Complete step-by-step answer:
First of all let us see what axioms and postulates are:
Axioms: These are the assumptions made by Euclid, which were not to be proved and are used throughout mathematics not specifically linked to geometry.
Postulates: On the other hand, these are assumptions that were specific to geometry only.
The given question is about the axiom 5 of Euclid.
Let us now see the statement for Euclid’s axiom 5:
It states that ‘The whole is always greater than the part.’
It gives the definition of ‘greater than’.
This axiom is known as universal truth because it is valid always for everything in the universe.
We can prove this statement by taking any example.

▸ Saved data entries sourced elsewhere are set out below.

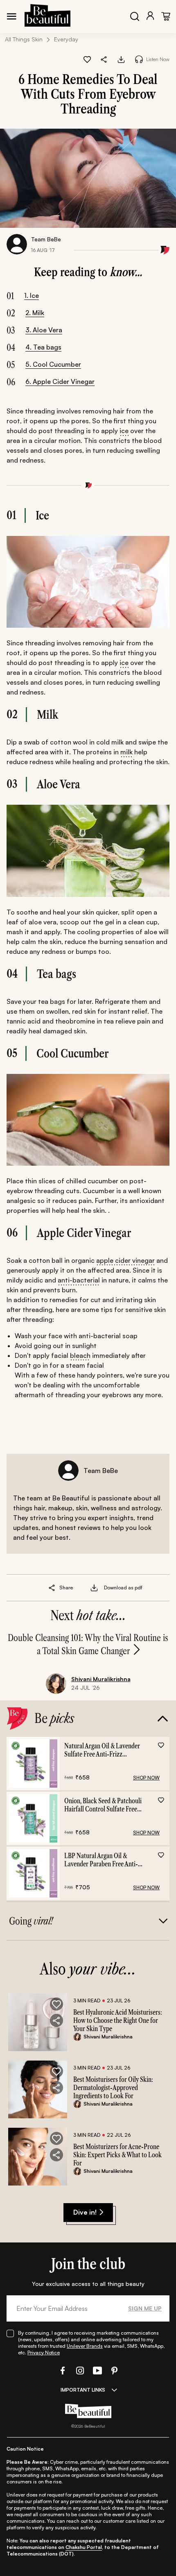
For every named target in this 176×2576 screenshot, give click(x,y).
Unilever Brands (85, 2346)
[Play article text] (139, 59)
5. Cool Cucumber (53, 364)
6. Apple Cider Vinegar (60, 381)
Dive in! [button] (85, 2212)
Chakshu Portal (83, 2547)
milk (126, 752)
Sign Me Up (145, 2308)
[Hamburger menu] (11, 16)
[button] (104, 59)
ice (124, 431)
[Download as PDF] (94, 1588)
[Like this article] (87, 59)
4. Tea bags (43, 347)
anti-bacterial (79, 1280)
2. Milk (34, 313)
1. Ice (31, 295)
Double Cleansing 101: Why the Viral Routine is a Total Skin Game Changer (88, 1644)
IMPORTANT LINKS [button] (83, 2390)
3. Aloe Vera (43, 330)
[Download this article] (121, 59)
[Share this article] (52, 1587)
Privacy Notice (43, 2352)
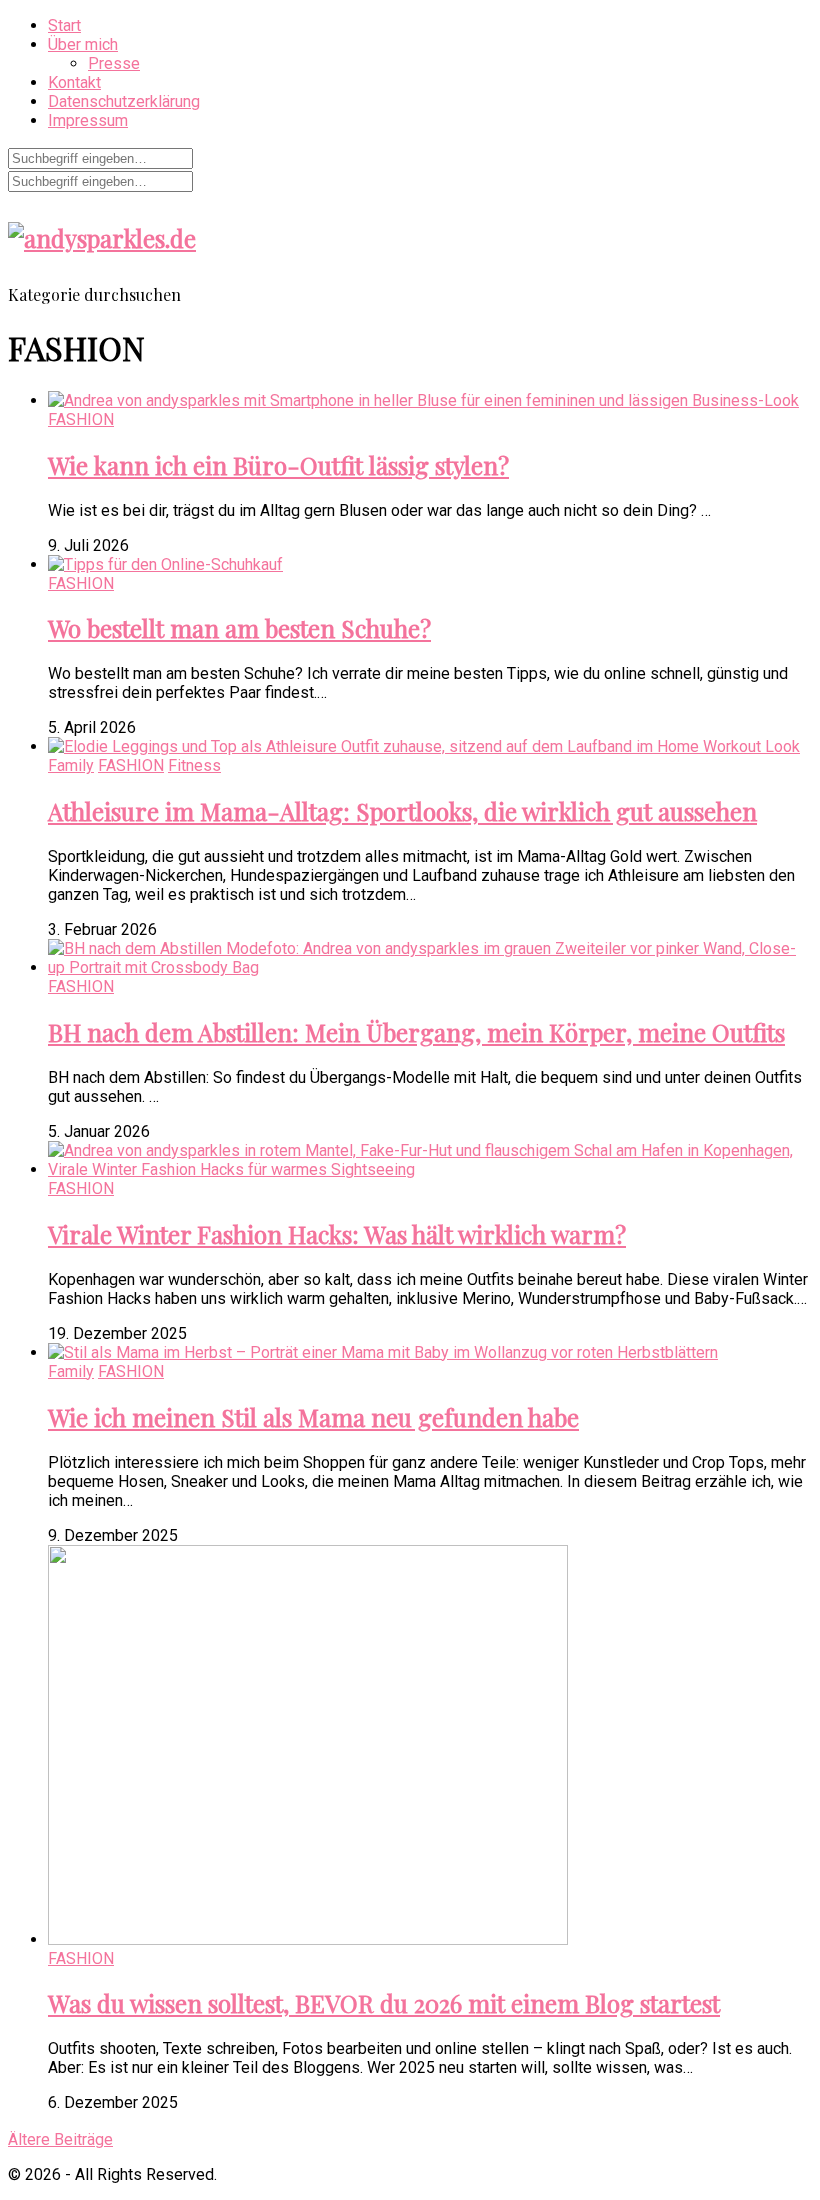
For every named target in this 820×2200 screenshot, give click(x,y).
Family (71, 765)
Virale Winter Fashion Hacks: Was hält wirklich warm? (337, 1234)
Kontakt (74, 82)
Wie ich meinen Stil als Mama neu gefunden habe (313, 1417)
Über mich (83, 44)
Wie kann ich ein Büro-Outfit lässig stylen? (278, 465)
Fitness (194, 765)
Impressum (88, 120)
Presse (114, 63)
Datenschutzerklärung (124, 101)
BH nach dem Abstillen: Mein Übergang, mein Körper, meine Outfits (416, 1032)
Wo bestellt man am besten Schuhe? (239, 628)
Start (64, 25)
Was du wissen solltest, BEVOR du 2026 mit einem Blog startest (384, 2003)
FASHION (81, 419)
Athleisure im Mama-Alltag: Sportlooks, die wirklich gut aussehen (402, 811)
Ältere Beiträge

Let us take a mathematical example.
12+15=27 .
Here the sum of 12 and 15 is 27. So, the whole that is formed by the addition of two numbers is greater than its individual number or we can say the parts i.e. 12 and 15 are smaller than the whole number that is formed by their addition.
Let us take another example.
Suppose you ordered a cake on your birthday and you cut a piece of cake with a knife. Then the piece that you cut from the whole cake is smaller than the whole cake or it is just a part of it.
Therefore, we can say that axiom 5 of Euclid is universal truth.

Note: You should remember the fifth axiom of Euclid. Do not get confused with the fifth axiom and fifth postulate. Here in this question it is clearly mentioned about the fifth axiom not fifth postulate. To show it is universally valid means it is applicable for everything in the universe.